4.4. EOM resolution and multimodal distributions

The question of the `resolution' of EOM is clearly important, especially when dealing with multimodal distributions. In a bimodal distribution of R_g, for example, what is the minimum difference between the two dominant R_g peaks or `subpopulations' that can be distinguished? To test the resolution of EOM 2.0, an initial pool (10 000 models) of polyalanine (either 100 or 500 amino acids) was generated and a subset of conformers representing two subpopulations, each with a different mean R_g and standard deviation, extracted. The theoretical scattering intensities of the members of the subset were calculated by CRYSOL and averaged, producing a simulated test data set. These data were then used as input for selection against another independently generated pool (10 000 models of either 100- or 500-residue polyalanine), and the resulting selected size distributions were examined. The test was repeated several times varying the difference between the mean R_g of each subpopulation and also their standard deviations. The R_g distributions produced from these tests demonstrate the resolution capability of EOM 2.0, where the bimodal distributions expected are indeed observed, indicating that subpopulations of structures can be resolved (Fig. S5). The results show that the resolution does not depend on the width (standard deviation) of the subpopulations, up to the point of intersection, but strongly depends on the absolute difference in the value of mean R_g. As shown in Fig. 6, two subpopulations should show a relative difference greater than approximately two times the standard deviation of the pool from which they come in order to be distinguished. This result did not depend on the number of amino acids in the protein.

Figure 6
Comparison of R_g distributions showing that subpopulations of conformers can be identified from a large ensemble if the difference between their mean R_g is greater than approximately two times the standard deviations of the original pool (bottom left). The R_g values of the two subpopulations are indicated as vertical lines on each plot.
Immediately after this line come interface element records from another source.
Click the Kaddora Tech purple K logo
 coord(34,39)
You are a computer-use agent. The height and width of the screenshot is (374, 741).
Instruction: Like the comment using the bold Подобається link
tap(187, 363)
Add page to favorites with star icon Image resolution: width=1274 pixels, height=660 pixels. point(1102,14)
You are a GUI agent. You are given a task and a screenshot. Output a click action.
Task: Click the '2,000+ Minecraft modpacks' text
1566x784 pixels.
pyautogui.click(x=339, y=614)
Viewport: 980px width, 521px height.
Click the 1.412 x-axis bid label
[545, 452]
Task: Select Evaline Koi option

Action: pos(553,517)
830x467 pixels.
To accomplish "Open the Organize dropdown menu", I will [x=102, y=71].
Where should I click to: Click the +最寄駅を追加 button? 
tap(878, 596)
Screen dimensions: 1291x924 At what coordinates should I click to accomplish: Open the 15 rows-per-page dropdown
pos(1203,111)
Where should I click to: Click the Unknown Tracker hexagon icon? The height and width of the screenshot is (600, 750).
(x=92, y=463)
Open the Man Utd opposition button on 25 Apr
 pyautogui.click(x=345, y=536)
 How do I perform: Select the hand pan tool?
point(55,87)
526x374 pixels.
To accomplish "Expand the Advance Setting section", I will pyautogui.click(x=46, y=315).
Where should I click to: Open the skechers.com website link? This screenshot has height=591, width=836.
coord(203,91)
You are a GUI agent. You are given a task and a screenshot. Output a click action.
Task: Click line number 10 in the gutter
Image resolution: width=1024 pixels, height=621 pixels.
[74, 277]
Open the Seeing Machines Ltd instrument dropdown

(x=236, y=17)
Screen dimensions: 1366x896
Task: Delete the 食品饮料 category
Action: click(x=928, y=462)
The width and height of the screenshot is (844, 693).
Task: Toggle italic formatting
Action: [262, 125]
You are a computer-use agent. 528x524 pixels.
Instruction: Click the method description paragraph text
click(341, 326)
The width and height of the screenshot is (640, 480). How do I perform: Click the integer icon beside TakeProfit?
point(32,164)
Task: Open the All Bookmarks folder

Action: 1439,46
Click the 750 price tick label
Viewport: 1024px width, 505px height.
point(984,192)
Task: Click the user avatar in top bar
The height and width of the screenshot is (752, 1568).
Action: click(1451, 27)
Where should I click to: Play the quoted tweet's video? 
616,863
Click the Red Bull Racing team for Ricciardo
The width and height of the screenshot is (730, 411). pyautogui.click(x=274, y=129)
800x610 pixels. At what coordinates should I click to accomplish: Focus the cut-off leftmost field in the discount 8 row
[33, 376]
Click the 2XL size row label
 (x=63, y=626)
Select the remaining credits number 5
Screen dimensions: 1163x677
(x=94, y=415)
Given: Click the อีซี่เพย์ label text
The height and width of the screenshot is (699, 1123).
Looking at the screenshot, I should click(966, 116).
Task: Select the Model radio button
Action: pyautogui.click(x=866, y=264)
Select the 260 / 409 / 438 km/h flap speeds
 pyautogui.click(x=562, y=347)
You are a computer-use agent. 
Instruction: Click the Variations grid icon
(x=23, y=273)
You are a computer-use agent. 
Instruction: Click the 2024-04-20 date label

4.5. Robust ensemble fitting and the impact of noise

Any method based on fitting experimental data with generated models is subject to the presence of experimental errors. To test the robustness of EOM 2.0 to random noise, the following simulations were conducted: (i) a pool of 10 000 polyalanine structures (100 amino-acid residues) was generated and five models with R_g close to the mean of the pool (29.05 Å) were selected. The theoretical scattering curves of the selected models were computed with CRYSOL and averaged. The scattering curve was then modified by adding random noise with the magnitude from 0 to 20% of the intensity values in order to simulate errors and varying data quality in experimental data (Fig. S6A). The procedure was repeated 50 times and all these simulated scattering curves were used as input for EOM 2.0. The same initial pool was used for the genetic algorithm as the software should provide similar solution, irrespective of the noise level. Strikingly, even at a high noise level (up to 20%) and with a good fit, the average R_g for the final ensemble solution is found to be in very good agreement with the R_g computed from the Guinier region (Fig. S6B). This remarkable stability of the average R_g is not surprising if one considers that the value is effectively determined using the information from the entire scattering pattern, and not just from the Guinier region. It can therefore be concluded that EOM 2.0 is able to provide reliable solutions up to a 20% noise level in the experimental data.

5. Discussion

Techniques and strategies targeting unstructured systems such as IDPs and flexible modular proteins are increasingly used by researchers. Understanding how structural disorder relates to function requires modification of approaches in structural biology, as such systems are not, for example, readily crystallized for MX studies. Ensemble-based methods have been introduced for the characterization of flexible biological macromolecules and have been shown to be a highly useful addition to the tools employed in unstructural biology (Tompa, 2011). The main goal of the present work was the enhancement of the capability of a widely used ensemble-based SAXS approach for the characterization of flexible particles. The original EOM was applied frequently since its release in 2007 (over 370 citations as to September 2014), yielding interesting results and new insights for numerous flexible systems. The functional limitations of the approach have also been highlighted by the active user community, providing the impetus for further development of the method.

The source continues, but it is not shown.